La imagen define la naturaleza violenta de quienes dicen representar a la ley. Los senadores Richer, Pereira y Santacruz son vistos en la invadida estancia Pindó, arengando a los violentos. Estos mismos parlamentarios buscan la expropiación de la propiedad privada basados en la lógica castro-chavista.

Este jueves se realizará una sesión de importancia extraordinaria para el futuro democrático del Paraguay, teniendo en cuenta que será tratado un proyecto temerario que busca “legalizar” la violencia con la expropiación de las invasiones, en medio de la expectativa generalizada de productores y la ciudadanía no comprometida con la ideología del terror, en este caso propugnada por la izquierda luguista y sectores mediáticos vinculantes con fuertes intereses en el gobierno actual.

Frente Guasu y otros partidos de izquierda se alinean como velas detrás de la propaganda bolivariana que, bajo el pretexto de favorecer a supuestos estratos sociales menos favorecidos, hace directa apología de la violencia para la tenencia de la tierra por medio de la fuerza, violando abierta y arteramente la letra y el espíritu de la Constitución Nacional del Paraguay que consagra derechos inalienables sobre la propiedad privada.

Con todos los medios a su alcance, especialmente sectores mediáticos al servicio del socialismo chavista, la izquierda procura de forma prioritaria la expropiación de la agroganadera Pindó, invadida en el 2012 por una horda de incendiarios que destruyeron la vivienda del casco central, maquinarias, equipos de labranza, vehículos en general, y dispararon a matar contra el personal del lugar, profiriendo amenazas de muerte contra tirios y troyanos en un escenario calcado de las zagas de ciencia ficción o las viejas películas del Oeste.

Esa misma propiedad tomada por la fuerza y la violencia es la que ahora reivindican como propia, con la ayuda de políticos que, lejos de respetar las leyes que otorgan derechos consagrados a los propietarios, apuntan a objetivos proselitistas y crematísticos, a sabiendas de la importancia de generar ingresos, en este caso recursos espurios, para mantener la pesada estructura de presión y amedrentamiento en todos los niveles posibles.

“Este caso en particular es enormemente importante porque estará sentando jurisprudencia en el tema de las invasiones”, afirmó uno de los propietarios de Pindó, tras recordar que, en caso de que la violencia gane, alrededor de un centenar de invasiones distribuidas en varios puntos del país pasarían a manos de los violentos, instalando total anarquía de derechos.

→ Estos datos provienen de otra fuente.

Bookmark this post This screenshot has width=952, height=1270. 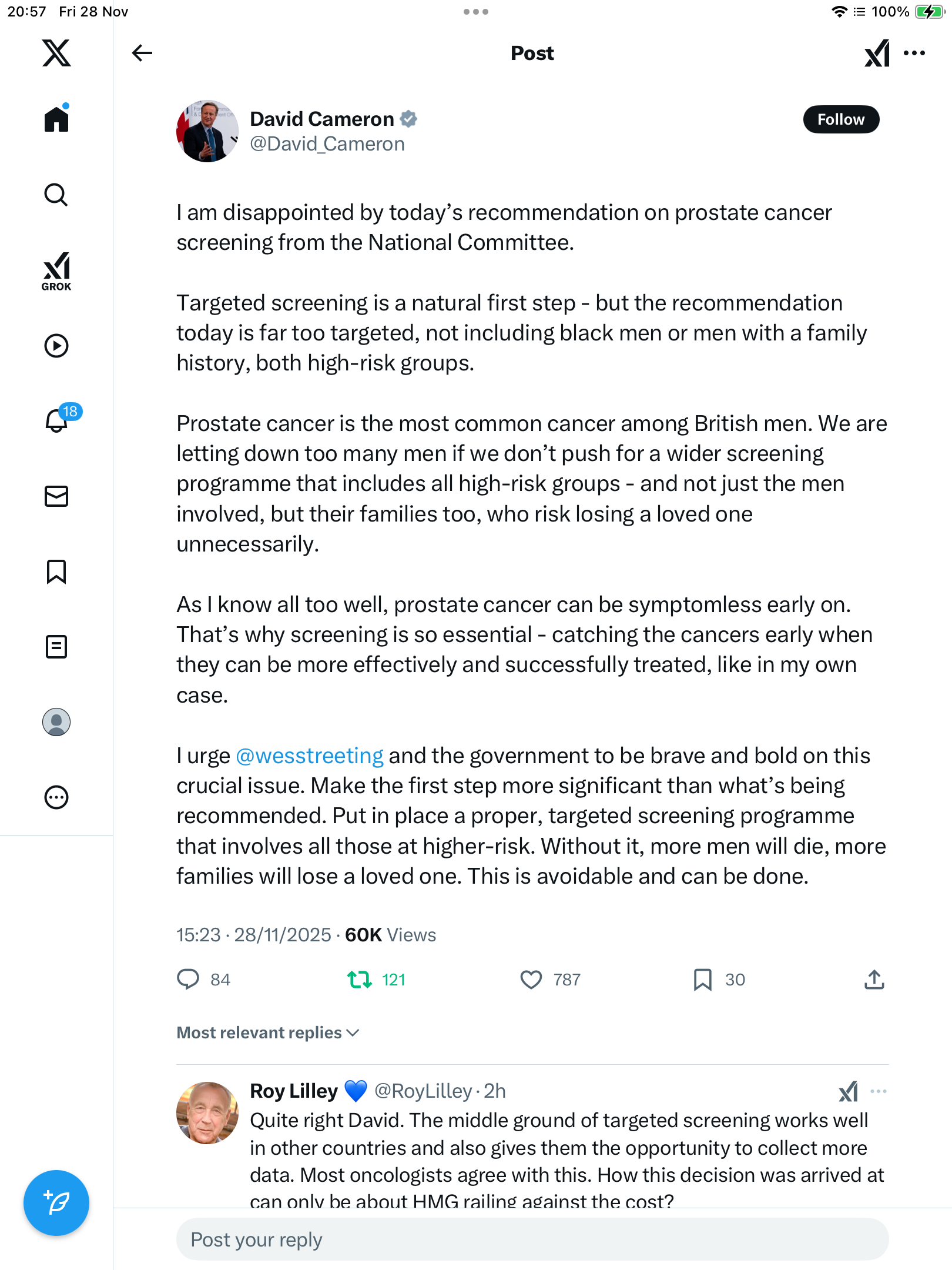[702, 980]
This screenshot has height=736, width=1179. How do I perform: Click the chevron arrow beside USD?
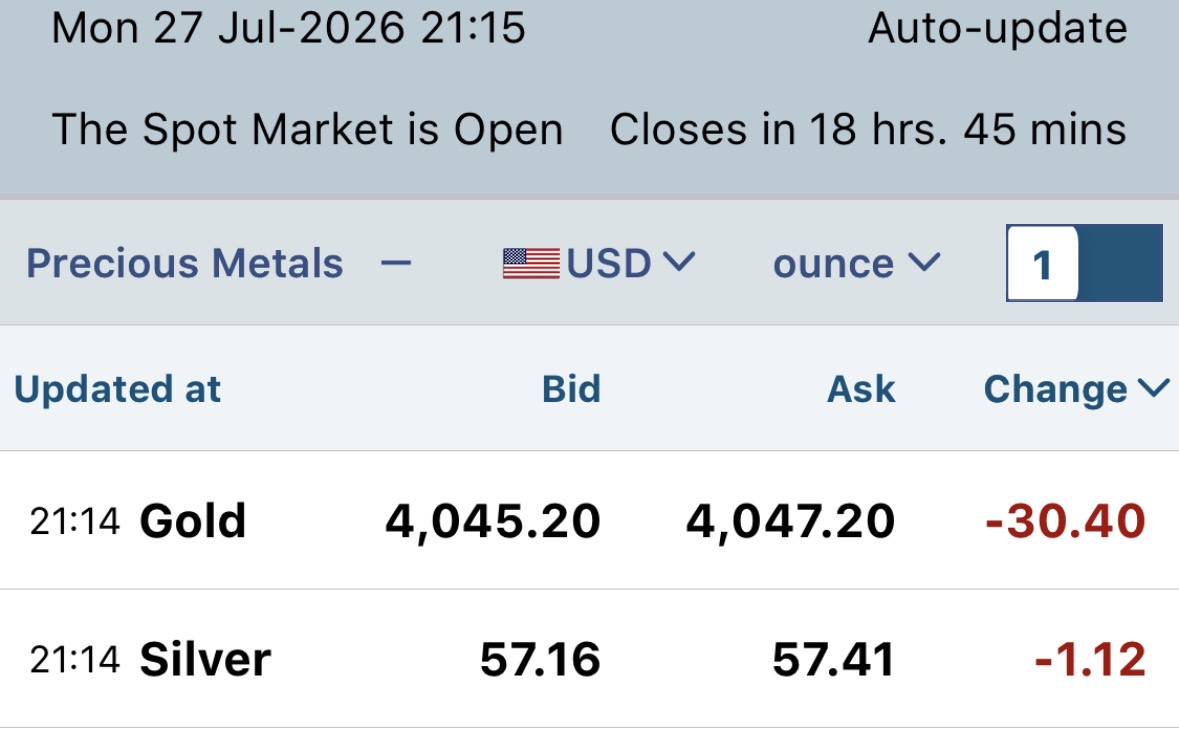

“Por eso, más que nunca debemos estar firmes ante esta verdadera amenaza que se extiende sobre nuestro país”, alertó el afectado.

Antes de ser atacada, Pindó contaba con casi 5.000 hectáreas de tierra con una rica producción agroganadera, y más de 2.000 hectáreas de bosques nativos certificados como reserva natural que hoy día aparecen raleados como producto de la depredación indiscriminada que arroja ganancias espurias siderales para los “campesinos sin tierra” que, organizados en cooperativa, cuentan con la bendición de la izquierda en el Congreso para cometer todo tipo de abusos contra el medio ambiente y la integridad de las personas, en medio de la impunidad absoluta, al más puro estilo castro-chavista.